Oh, but it ISN'T the end. There's still one more thing to do. Milky Way Wishes was effectively the last game, but in order to truly finish this you need to unlock and slay the Arena.
The
game-select screen is now COMPLETE. The Arena is the last thing to
unlock. Too bad there isn't any real way to tell which ones you've
finished, aside from keeping mental track of it. Still can't express
enough how cool this game is, and it's a shame that it has to end.
The Pink Wonder? What does the clitoris have to do with any... oh.
The Arena gets its own title screen! This looks like serious business.
Before
the ultra-violence begins, Kirby can arm himself with any weapon/power.
I go with sword, and summon Triple H as backup. Let's do this.
BEHOLD!
Heavy Lobster returns. This time around I can take him on. Or better
yet, stand back while Triple H decimates him with the mighty
sledgehammer. It's cheap, yet effective.
Between
fights you go to this room with five full-heals hanging from The Tree
of Might. Better conserve them as much as possible, because there are 18
more boss fights to go. Yikes.
After
defeating the face from Great Cave Offensive (which might be the
toughest boss in the game), I go right to a battle with Meta-Knight. I
ignore the sword and blast him with the fire power.
Lololo
and Lalala, a tandem once again. I had a lot of trouble beating these
guys in 1993. Not so much in this game when I can fireball right through
them.
Midway through the boss rush, we get a freebie in Whispy Woods Fight #922.
Even the shooter stage boss is here. It's quite comprehensive.
Dynablade? My God, she has turned heel again! I think she went from face to heel ten times while just flying onto the screen.
Sweet colloseum visuals here. Too bad all the boss fights don't take place in this room.
Then again, for Dedede we get a rad wrestling ring as KIRBY TAKES ON THE WORLD CHAMPION AT WWE SUUUUUPERSLAMMMMM!
This was the easiest Dedede fight ever because the Fire power completely stuns him until he falls.
A Magician Draws Near. Command?
Ents! The Ents are attacking Isengard!
At the end, we get MARX again. Is this guy supposed to be the Dark Matter of the game?
....and I lose the final battle. An exhausted Kirby keels over.
That is, until a surprise appearance by Gunnery Sergeant Hartman, The Drill Sergeant From Full Metal Jacket!
"18 STRAIGHT WINS IS NOTHING YOU LITTLE PINK BITCH! ON YOUR FEET! YOU LOOK AT ME WHEN I'M TALKING, PRIVATE GOAT BLADDER!"
I
reload and try again, and this time I easily conquer MARX. And it's all
thanks to an inspirational pep talk from Gunnery Sergeant Hartman, The
Drill Sergeant From Full Metal Jacket.
"YOU CALL THAT A HAT, PRIVATE NUMBNUTS? THIS HERE IS A REAL HAT, SON! A REAL MAN'S HAT!"
The winner, and NEW Undisputed Champion... Kirby.

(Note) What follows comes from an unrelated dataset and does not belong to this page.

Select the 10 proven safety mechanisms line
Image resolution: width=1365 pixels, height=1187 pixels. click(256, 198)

Unfortunately the audience won't stop chanting for Triple H.
Somehow,
I only have 87% rather than 100%. Wonder what the deal is there. Either
way, I feel pretty confident in saying that Dark Matter won't show up
in this game. MARX was it. A bit of an anticlimactic villain, but hey.
This is THE BEST Kirby game of all time. Do yourself a favor and give it a whirl.

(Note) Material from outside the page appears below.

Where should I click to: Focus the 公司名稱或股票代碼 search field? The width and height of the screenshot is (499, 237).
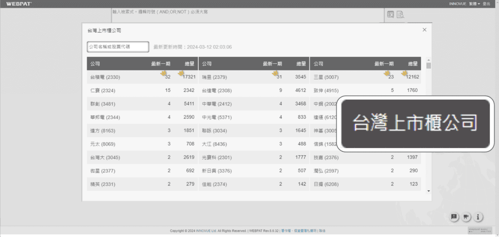click(x=118, y=47)
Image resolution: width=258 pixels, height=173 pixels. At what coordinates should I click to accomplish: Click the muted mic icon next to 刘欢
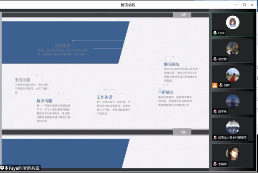221,85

Read other Kirby-related posts!
Most of your missing percentage is probably treasures you missed in Great Cave Offensive, it's pretty tough and a little time consuming to get them all. Some might also be from the powers you collect in Milky Way Wishes if you didn't get them all.
ReplyDeleteGod bless the ring? God bless this game.

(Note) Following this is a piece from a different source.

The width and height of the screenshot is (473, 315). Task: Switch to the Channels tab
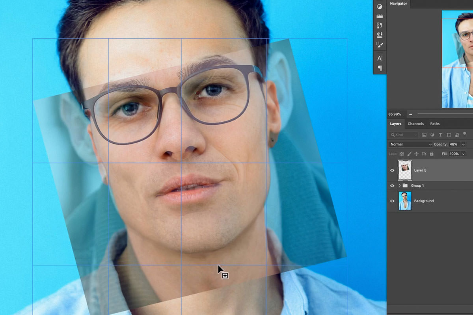tap(415, 123)
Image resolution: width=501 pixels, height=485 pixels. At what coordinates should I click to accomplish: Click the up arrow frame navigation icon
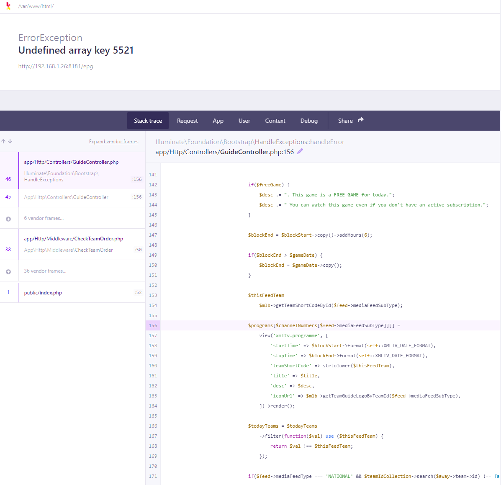point(3,142)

A whale with a PIPE LOL I need to start appreciating these boss and enemy designs more.
ReplyDeleteMR. SATURN! Right after a hypothetical Kirby RPG! I'm loving it!
That face boss is something all right. Seems to have come from another era.
A fight in a church?
The enemy is Marx? Marx is a lunatic? SUCH A PATRIOTIC GAME!
I love, love how Meta-Knight is facing away from the camera and wearing a cape when he gets introduced.
Whoa, Lololo and Lalala really are characters from old NES games, revived for a new generation.
The Arena is a brilliant conclusion, especially with the genre-bending inside the same run of bosses!
Cheers on playing this for us and giving it the three-post treatment it deserves!
As a kid completing 100 % the great treasure quest is almost impossible but as an adult it's a blast, finally conquering something that you could not as a kid.